## begin Given data
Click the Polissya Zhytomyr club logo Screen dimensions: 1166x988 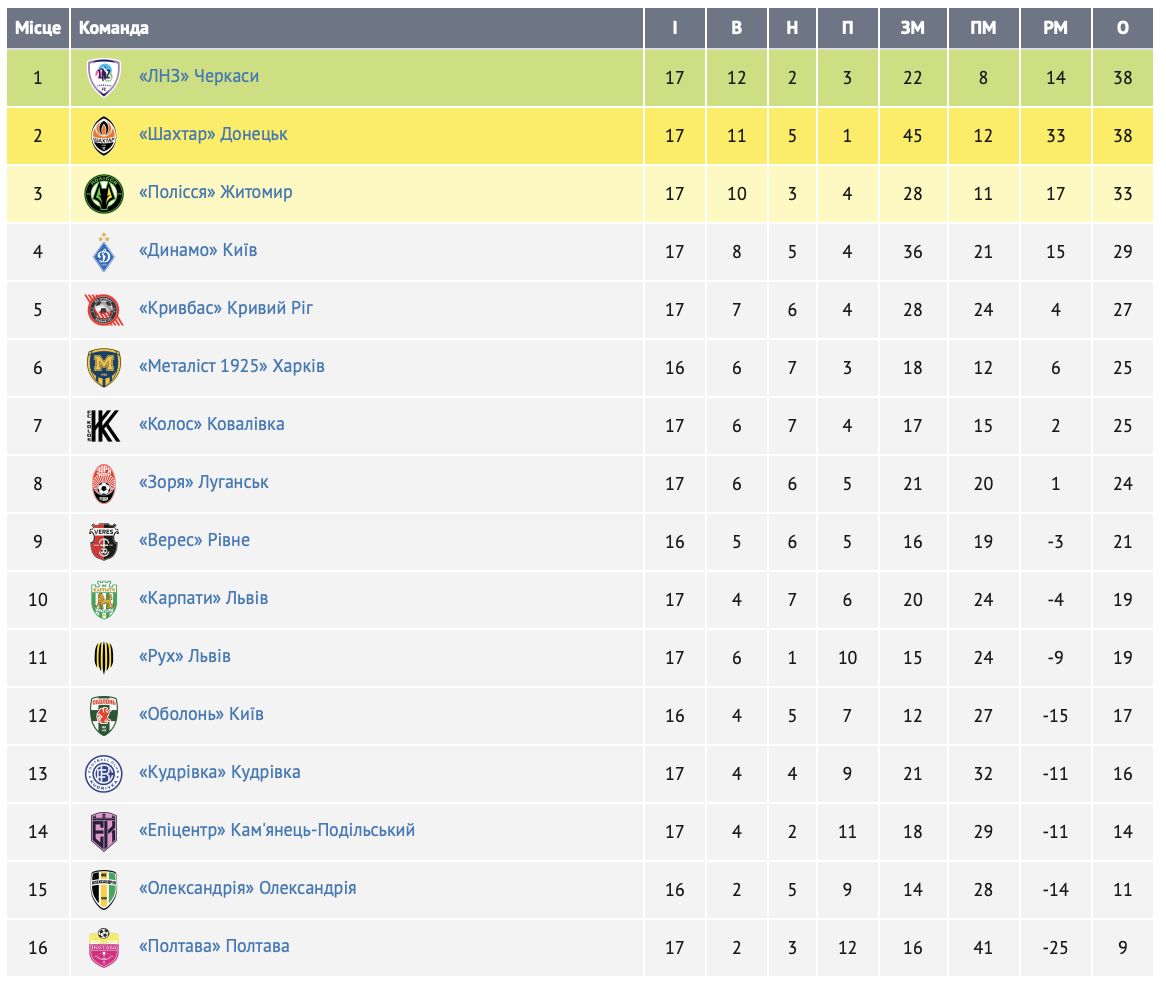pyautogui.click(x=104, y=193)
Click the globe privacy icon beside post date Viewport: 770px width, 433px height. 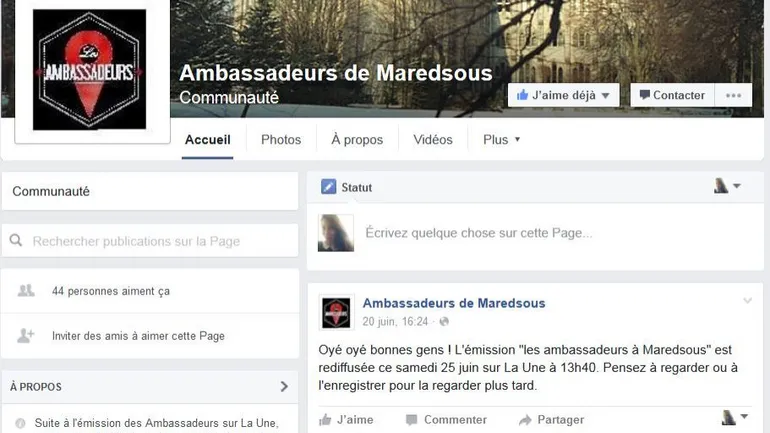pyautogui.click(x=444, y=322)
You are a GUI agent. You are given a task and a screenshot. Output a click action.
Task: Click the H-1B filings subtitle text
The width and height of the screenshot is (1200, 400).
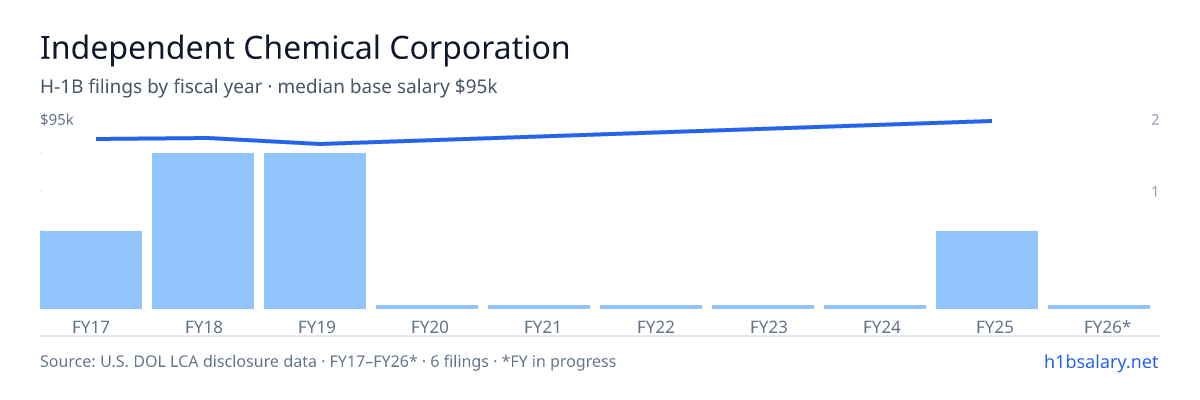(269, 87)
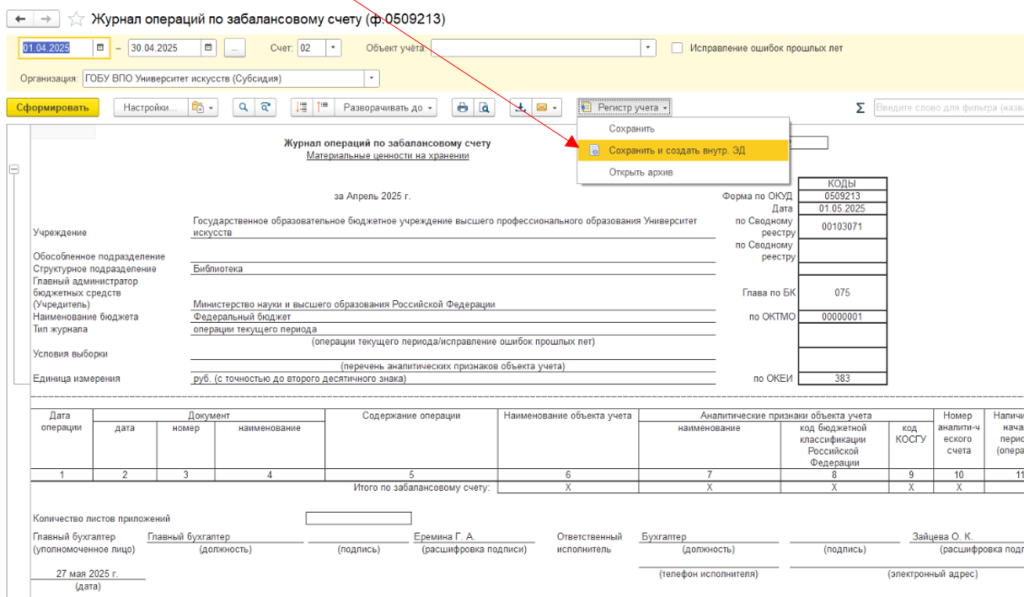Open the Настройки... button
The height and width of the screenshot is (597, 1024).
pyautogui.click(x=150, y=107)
## end Given data
## begin Given data
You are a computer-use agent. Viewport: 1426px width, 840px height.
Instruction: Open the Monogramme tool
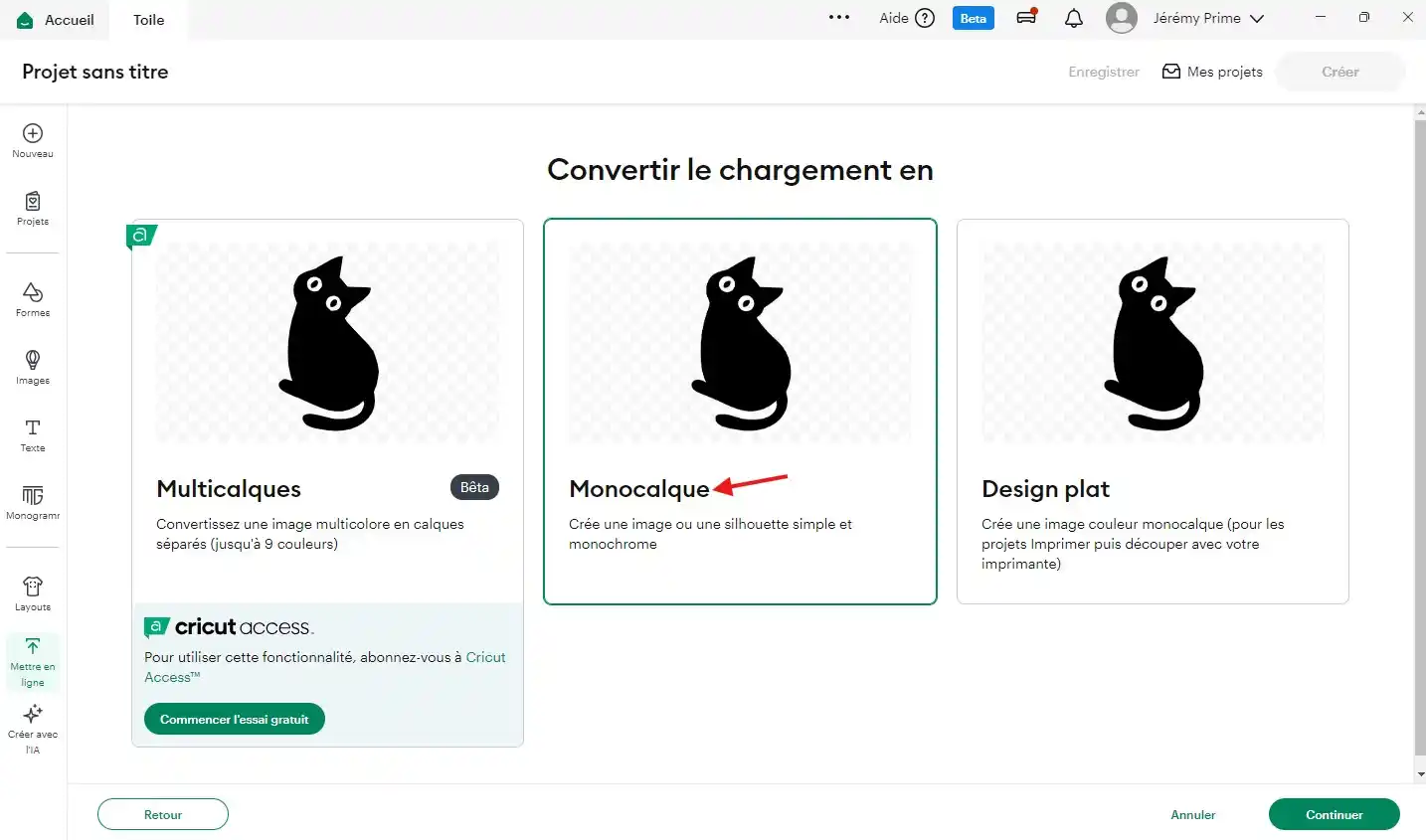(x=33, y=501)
## end Given data
Given request: Please rewrite the part of the material that opens with the line containing "You are a GUI" and closes with the line containing "pyautogui.click(x=150, y=107)", changing "subtitle" to "heading" and keeping everything else the same. Leave the pictures out of your answer.

Solved exercise:
You are a GUI agent. You are given a task and a screenshot. Output a click action.
Task: Click the H-1B filings heading text
The width and height of the screenshot is (1200, 400).
(269, 87)
Open the Настройки... button
The height and width of the screenshot is (597, 1024).
pyautogui.click(x=150, y=107)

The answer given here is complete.